■ **To do**
(1) Name every kind of living organism that the abstract on aniline and 2,6-dimethylaniline dosimetry mentions.
(2) Retype the part of the aniline and 2,6-dimethylaniline dosimetry abstract between "Forward and reverse dosimetry for" and "based pharmacokinetic models.", inclusive, without changing anything.

Forward and reverse dosimetry for aniline and 2,6-dimethylaniline in humans extrapolated from humanized-liver mouse data using simplified physiologically based pharmacokinetic models.

ABSTRACT

Although human urinary aniline and 2,6-dimethylaniline were unexpectedly detected in biomonitoring data, little is known about the daily intake doses of aniline and 2,6-dimethylaniline in the living environment or their relation to tolerable daily intake (TDI) values in humans. In the current study, to evaluate the daily oral intake of aniline and 2,6-dimethylaniline in humans, forward and reverse dosimetry was carried out using simplified in silico physiologically based pharmacokinetic (PBPK) modeling established using in vivo experimental pharmacokinetic data. These data were from humanized-liver mice after single oral doses of 100 mg/kg aniline (previously determined) and 116 mg/kg 2,6-dimethylanine (currently investigated). The in vivo elimination rates of 2,6-dimethylaniline from plasma in humanized-liver mice were generally slow compared with those of aniline. Faster in vitro metabolic elimination rates of aniline mediated by liver 9000 × g supernatant fractions from rats than those from humans may suggest the existence of higher first-pass effects in rats than in humanized-liver mice. In silico aniline and 2,6-dimethylaniline concentration curves in human urine after virtual oral administrations were estimated by human PBPK models created with data from humanized-liver mice. Reverse dosimetry analysis using human PBPK models estimated the daily intake of aniline, based on reported human urinary concentrations in biomonitoring data, to be roughly similar to the aniline TDI level. These results suggest that forward and reverse dosimetry using simplified human PBPK models founded on data from humanized-liver mice can be used to evaluate possible higher than expected exposures of aniline and 2,6-dimethylaniline in humans.

■ **Information shown**
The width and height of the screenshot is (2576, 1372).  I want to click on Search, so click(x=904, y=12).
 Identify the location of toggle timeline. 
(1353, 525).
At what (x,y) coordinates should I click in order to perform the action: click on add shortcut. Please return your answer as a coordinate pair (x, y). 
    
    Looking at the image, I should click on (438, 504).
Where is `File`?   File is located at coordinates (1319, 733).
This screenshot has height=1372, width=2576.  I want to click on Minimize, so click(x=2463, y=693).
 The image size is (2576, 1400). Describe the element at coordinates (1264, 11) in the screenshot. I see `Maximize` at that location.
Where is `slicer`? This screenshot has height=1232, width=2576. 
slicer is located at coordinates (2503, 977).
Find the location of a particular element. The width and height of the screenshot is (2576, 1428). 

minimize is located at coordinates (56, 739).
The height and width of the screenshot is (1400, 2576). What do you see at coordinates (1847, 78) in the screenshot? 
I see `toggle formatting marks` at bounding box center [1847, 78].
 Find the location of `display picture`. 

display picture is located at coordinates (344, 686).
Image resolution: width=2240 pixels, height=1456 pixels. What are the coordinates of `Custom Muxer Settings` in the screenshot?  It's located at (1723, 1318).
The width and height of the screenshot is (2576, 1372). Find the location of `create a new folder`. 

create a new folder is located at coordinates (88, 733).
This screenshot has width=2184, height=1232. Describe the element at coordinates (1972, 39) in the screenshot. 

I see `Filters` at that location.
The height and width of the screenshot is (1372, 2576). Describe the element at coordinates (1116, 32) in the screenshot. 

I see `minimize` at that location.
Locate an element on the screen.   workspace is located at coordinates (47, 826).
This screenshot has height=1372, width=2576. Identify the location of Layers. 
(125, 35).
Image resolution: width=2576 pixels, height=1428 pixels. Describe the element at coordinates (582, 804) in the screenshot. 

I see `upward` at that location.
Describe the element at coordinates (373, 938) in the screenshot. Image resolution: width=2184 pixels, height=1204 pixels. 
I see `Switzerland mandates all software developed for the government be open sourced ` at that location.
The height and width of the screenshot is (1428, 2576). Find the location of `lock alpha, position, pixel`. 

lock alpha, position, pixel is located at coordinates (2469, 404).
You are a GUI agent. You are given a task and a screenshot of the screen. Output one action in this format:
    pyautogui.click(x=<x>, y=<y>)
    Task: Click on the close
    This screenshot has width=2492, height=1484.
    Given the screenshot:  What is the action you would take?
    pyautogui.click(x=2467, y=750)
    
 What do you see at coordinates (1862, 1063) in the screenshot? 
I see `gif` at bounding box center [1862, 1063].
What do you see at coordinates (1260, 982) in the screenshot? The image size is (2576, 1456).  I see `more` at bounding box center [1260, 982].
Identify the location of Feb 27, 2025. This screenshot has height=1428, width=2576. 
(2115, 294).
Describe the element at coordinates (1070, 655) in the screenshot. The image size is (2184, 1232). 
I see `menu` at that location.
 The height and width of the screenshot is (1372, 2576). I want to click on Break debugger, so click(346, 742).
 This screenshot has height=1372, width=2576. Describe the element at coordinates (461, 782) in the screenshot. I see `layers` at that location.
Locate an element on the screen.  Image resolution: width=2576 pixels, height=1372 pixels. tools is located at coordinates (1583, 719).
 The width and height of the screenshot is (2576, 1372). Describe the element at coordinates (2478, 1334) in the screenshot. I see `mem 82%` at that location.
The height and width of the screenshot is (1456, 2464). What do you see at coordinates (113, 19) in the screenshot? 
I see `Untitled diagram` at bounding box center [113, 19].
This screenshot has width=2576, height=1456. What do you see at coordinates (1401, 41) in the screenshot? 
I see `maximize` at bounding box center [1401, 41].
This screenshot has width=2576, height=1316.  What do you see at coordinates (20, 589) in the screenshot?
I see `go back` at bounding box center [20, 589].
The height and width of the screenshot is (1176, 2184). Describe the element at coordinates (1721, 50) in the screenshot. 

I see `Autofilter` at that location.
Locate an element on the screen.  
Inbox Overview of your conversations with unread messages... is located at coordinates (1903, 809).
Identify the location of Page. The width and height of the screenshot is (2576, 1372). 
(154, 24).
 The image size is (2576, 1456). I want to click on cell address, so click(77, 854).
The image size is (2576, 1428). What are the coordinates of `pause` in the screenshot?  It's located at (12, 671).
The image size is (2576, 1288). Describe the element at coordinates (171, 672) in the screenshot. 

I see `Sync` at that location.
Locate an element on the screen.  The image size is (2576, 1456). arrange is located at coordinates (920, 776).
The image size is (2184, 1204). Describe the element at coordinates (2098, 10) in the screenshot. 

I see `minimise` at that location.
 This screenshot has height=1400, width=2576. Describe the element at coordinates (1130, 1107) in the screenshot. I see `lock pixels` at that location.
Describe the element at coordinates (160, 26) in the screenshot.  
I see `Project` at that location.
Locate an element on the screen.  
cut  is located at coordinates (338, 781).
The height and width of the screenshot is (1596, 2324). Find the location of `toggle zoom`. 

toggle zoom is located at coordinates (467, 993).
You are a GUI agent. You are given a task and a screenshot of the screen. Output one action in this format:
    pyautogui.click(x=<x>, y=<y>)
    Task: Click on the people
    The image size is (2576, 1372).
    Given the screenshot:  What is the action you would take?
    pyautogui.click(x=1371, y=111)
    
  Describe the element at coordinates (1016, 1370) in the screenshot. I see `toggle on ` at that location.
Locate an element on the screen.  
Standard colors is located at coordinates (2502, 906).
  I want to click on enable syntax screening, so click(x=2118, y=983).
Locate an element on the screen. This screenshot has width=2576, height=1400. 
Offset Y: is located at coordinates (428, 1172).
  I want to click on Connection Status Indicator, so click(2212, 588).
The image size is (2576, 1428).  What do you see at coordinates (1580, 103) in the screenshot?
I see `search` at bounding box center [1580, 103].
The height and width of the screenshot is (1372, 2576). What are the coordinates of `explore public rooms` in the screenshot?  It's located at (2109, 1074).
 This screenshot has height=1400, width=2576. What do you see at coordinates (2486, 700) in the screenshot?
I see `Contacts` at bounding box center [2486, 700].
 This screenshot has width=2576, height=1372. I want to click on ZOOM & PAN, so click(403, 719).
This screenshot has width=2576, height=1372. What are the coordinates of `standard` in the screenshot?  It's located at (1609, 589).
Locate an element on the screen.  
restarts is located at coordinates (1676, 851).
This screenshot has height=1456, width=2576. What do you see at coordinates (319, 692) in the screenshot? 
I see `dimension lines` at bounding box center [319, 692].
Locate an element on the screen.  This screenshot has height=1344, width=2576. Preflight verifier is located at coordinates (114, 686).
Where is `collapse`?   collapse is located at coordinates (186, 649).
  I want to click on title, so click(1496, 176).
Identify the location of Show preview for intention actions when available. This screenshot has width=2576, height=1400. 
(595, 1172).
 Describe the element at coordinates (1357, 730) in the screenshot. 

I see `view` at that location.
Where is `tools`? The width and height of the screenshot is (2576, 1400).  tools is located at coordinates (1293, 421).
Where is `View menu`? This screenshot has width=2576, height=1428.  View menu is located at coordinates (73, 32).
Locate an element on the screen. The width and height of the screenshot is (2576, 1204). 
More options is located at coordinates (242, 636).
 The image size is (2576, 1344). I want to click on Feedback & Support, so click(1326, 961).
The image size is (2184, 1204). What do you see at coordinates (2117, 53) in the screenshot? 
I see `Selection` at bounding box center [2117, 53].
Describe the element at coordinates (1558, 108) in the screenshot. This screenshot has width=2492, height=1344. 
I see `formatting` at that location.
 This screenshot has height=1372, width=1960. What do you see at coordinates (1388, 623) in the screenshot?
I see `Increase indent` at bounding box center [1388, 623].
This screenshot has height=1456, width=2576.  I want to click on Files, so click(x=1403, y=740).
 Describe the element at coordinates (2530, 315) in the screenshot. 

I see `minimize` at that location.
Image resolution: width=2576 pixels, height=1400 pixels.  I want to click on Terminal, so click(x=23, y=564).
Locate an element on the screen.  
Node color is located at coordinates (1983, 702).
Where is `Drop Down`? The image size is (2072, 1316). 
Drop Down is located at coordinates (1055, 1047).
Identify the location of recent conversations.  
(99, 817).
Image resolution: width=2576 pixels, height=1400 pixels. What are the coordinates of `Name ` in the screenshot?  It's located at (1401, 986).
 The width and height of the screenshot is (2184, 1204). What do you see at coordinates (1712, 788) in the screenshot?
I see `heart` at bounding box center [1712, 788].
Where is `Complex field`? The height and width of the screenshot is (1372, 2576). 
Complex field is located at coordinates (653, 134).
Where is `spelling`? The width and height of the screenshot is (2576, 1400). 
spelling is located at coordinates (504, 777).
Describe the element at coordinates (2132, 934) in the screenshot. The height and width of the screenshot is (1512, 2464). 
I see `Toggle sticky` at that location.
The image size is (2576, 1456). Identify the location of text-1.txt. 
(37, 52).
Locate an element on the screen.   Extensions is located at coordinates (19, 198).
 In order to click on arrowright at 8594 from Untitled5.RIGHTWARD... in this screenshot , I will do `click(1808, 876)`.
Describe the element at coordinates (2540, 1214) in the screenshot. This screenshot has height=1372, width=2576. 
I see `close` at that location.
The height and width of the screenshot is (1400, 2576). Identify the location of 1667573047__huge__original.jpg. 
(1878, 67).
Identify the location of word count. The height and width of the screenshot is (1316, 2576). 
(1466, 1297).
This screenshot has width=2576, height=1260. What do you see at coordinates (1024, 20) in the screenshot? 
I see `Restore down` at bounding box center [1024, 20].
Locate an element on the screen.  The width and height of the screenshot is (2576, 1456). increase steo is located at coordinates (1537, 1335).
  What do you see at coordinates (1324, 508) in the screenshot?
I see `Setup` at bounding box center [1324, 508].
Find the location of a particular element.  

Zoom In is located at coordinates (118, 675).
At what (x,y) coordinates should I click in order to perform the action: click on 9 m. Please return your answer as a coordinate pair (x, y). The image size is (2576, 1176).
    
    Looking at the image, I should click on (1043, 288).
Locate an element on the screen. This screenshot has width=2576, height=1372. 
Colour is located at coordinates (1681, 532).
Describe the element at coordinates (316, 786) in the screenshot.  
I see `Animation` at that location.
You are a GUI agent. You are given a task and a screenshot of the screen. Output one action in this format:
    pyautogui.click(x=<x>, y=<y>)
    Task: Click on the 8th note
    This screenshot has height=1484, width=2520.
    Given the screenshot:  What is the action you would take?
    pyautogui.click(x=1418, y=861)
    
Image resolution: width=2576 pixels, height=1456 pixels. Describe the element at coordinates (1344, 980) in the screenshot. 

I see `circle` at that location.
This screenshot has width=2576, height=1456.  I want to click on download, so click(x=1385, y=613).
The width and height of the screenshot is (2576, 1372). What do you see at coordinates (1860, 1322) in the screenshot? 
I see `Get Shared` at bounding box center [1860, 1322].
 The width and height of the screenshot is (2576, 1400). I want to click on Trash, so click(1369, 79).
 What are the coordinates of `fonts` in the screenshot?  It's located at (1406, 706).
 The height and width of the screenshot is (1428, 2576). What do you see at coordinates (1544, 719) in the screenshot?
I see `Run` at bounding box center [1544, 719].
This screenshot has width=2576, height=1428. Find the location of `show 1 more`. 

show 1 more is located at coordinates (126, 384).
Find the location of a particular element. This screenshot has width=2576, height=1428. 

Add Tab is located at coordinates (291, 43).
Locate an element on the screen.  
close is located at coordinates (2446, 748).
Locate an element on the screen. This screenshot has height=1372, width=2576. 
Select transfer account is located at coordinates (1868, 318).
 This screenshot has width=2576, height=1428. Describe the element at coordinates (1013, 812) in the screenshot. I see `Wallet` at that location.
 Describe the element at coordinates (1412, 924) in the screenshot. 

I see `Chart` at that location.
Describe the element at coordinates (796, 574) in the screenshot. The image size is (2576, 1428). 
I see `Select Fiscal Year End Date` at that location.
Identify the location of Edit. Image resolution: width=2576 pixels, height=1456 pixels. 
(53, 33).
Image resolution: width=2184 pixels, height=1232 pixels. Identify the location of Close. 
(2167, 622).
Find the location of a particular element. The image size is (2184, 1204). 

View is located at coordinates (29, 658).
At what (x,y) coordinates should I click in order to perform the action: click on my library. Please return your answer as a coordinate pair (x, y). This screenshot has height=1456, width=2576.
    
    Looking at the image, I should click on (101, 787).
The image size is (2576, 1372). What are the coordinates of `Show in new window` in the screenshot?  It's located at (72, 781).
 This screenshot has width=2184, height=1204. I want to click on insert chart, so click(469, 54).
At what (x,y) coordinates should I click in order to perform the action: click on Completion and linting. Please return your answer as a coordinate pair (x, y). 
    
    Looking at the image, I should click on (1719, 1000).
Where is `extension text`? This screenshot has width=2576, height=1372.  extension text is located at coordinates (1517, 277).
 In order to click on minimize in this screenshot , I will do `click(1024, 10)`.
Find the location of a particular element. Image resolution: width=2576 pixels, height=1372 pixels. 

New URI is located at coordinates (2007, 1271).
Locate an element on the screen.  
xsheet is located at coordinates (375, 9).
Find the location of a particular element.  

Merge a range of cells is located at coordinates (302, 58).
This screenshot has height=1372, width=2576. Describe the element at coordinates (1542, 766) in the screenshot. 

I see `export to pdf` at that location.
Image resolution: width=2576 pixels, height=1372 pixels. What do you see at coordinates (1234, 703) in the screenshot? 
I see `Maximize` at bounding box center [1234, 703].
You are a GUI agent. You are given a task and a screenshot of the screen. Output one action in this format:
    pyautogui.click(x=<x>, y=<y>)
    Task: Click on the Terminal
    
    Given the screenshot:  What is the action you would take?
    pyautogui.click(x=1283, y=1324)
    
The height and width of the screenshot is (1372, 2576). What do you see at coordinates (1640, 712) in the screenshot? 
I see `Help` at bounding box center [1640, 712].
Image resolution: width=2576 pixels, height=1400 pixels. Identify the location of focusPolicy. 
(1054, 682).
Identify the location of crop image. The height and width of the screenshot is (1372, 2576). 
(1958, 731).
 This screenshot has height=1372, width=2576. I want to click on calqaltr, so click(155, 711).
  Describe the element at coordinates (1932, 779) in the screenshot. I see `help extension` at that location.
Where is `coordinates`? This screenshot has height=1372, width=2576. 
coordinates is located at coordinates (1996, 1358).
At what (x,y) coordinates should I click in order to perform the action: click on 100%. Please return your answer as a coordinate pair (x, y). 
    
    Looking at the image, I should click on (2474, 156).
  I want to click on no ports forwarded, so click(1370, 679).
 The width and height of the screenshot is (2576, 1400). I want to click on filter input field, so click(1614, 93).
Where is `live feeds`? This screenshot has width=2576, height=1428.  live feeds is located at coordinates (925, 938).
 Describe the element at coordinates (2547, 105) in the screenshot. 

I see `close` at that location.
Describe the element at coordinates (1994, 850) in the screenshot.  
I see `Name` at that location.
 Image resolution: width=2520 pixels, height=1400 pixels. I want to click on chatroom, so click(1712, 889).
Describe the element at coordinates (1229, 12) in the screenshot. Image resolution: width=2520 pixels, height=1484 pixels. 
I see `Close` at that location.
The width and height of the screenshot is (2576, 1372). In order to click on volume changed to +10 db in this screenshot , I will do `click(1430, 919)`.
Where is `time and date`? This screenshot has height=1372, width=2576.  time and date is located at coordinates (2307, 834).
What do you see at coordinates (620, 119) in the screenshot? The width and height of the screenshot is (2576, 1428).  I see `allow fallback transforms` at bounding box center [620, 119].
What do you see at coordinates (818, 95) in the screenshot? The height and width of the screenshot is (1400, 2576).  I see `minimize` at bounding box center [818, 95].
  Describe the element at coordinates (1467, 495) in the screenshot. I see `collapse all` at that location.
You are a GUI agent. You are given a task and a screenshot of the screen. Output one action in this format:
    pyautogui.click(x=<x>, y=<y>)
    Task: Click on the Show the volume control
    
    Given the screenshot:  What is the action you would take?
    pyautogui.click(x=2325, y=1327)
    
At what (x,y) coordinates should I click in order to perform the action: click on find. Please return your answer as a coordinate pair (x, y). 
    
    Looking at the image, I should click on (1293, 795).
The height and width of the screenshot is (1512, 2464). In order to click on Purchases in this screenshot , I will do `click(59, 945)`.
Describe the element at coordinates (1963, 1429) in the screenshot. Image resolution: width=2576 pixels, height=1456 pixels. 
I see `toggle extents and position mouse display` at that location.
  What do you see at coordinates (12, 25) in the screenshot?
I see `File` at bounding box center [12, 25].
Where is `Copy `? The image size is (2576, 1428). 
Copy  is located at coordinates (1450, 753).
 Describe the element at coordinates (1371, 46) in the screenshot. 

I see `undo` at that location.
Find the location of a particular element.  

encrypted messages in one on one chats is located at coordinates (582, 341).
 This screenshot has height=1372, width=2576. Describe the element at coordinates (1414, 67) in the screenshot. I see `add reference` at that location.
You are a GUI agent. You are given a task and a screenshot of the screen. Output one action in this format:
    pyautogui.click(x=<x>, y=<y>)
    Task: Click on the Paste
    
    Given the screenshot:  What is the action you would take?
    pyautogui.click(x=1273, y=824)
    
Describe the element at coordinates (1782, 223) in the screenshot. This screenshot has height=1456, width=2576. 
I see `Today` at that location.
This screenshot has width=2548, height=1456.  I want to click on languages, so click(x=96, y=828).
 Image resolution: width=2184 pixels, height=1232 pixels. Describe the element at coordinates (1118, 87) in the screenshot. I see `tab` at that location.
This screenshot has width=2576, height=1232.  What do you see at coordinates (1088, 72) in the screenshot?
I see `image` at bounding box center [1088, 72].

■ **Solutions below**
(1) Humans, humanized-liver mice, and rats.

(2)
Forward and reverse dosimetry for aniline and 2,6-dimethylaniline in humans extrapolated from humanized-liver mouse data using simplified physiologically based pharmacokinetic models.